===== Excerpted passage =====
Persistently store scraped tweets

kinshukdua / LiveActionMap

An attempt to map the areas with active conflict in Ukraine using twitter data and NLP.

https://www.live-action-map.com

MIT License

172 stars 15 forks source link

Persistently store scraped tweets #23

Open laurin opened 2 years ago

laurin commented 2 years ago

As discussed in #16, the current storage of scraped tweets is not optimal, because the newly scraped tweets will just be appended to the existing tweets.txt-file, creating a lot of duplicates. Integrating a database is probably not necessary at this point, we could store the scraped tweets with their ID in a json-file and only add new ones in the run of the application.

laurin commented 2 years ago

We should also store the time the tweet was created and discard tweets after a certain time or allow the user to select a time-range. The latter would probably require the map to be generated client-side.

kinshukdua commented 2 years ago

I agree a json-file is probably the best option. I don't think we should generate things client side, especially because that might add unnecessary lag, especially in places where there might be very slow internet because of the current circumstances. I want to serve a static html to keep the load times as low as possible. Lets just keep set discard tweet time as a parameter server side.

Krishna-Sivakumar commented 2 years ago

We can consider SQLite here too, since it's simple and file-based. It sounds like we're performing some conditional manipulation, and this will help us cut down on time complexity.

Krishna-Sivakumar commented 2 years ago

@DomiiBunn mentioned firebase, would work here.

DomiiBunn commented 2 years ago

@DomiiBunn mentioned firebase, which would work here.
===== Extracted entries =====
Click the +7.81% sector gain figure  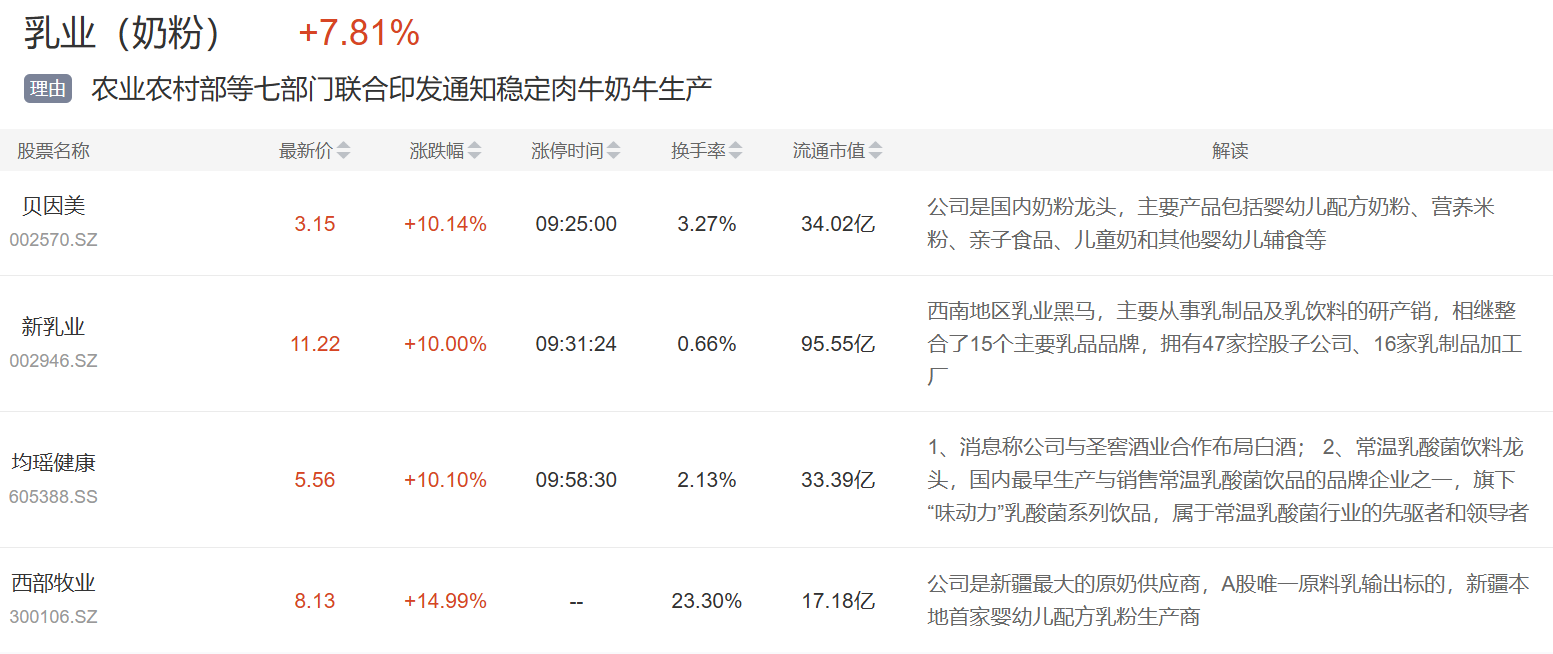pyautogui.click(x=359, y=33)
=====
===== Extracted entries =====
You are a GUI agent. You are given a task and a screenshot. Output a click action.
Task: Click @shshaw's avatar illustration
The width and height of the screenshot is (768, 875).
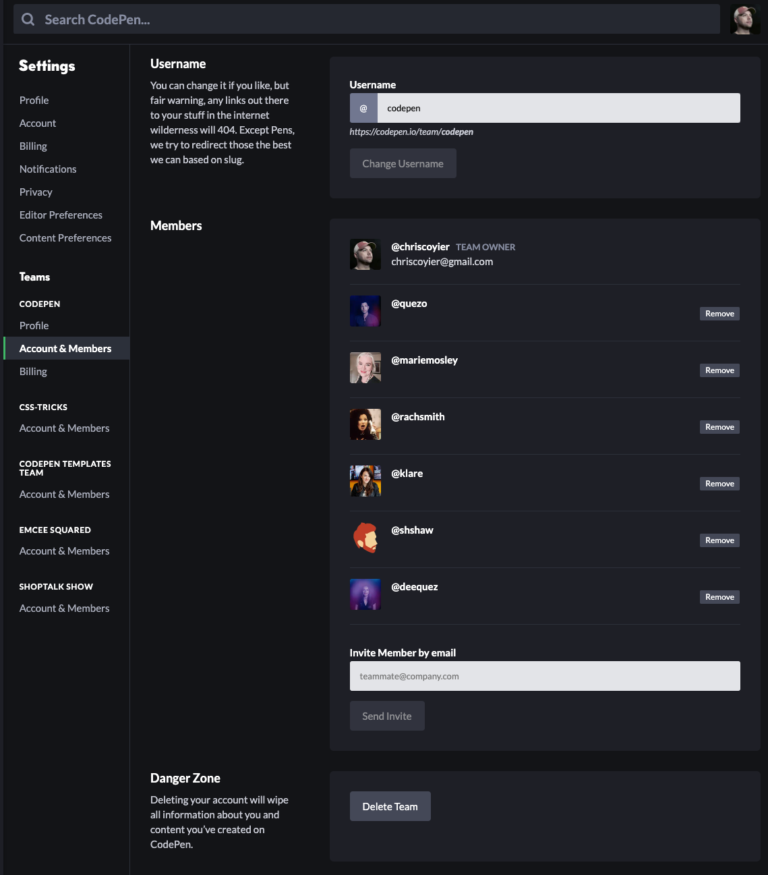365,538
=====
*Task statement*. Carry on the thread about storing scraped tweets from the point where it stops.

*Right answer*.
It depends on the complexity you'd look for. Firebase is a nice balance between file storage(JSON files, SQLite, etc) and standalone databases as it's almost as flexible as and handles security, hosting, high availability and at the usage, we'd be expecting it should be fully free. As long as DB reads are cached that is.

kinshukdua commented 2 years ago

The reason I'm a little hesitant about firebase is that it adds another steps for developed looking to reproduce the repo and contribute. The simpler the project, the easier it is to contribute (as long as it doesn't impact performance or features).

DomiiBunn commented 2 years ago

Use a config file and specify

useDatabaseCache: false

That way for a larger deployment it's worth caching and for personal deployment it's still working fine without added complexity

DomiiBunn commented 2 years ago

Or using redis but idk how painful it is to implement with python

And i think it would be a bit of an over kill.

sahal-mulki commented 2 years ago

I am working on a fix for duplicate tweets.

Krishna-Sivakumar commented 2 years ago

Let's just go with a json file.

DomiiBunn commented 2 years ago

Sounds good to me

sahal-mulki commented 2 years ago

Nvm, I failed miserably at it.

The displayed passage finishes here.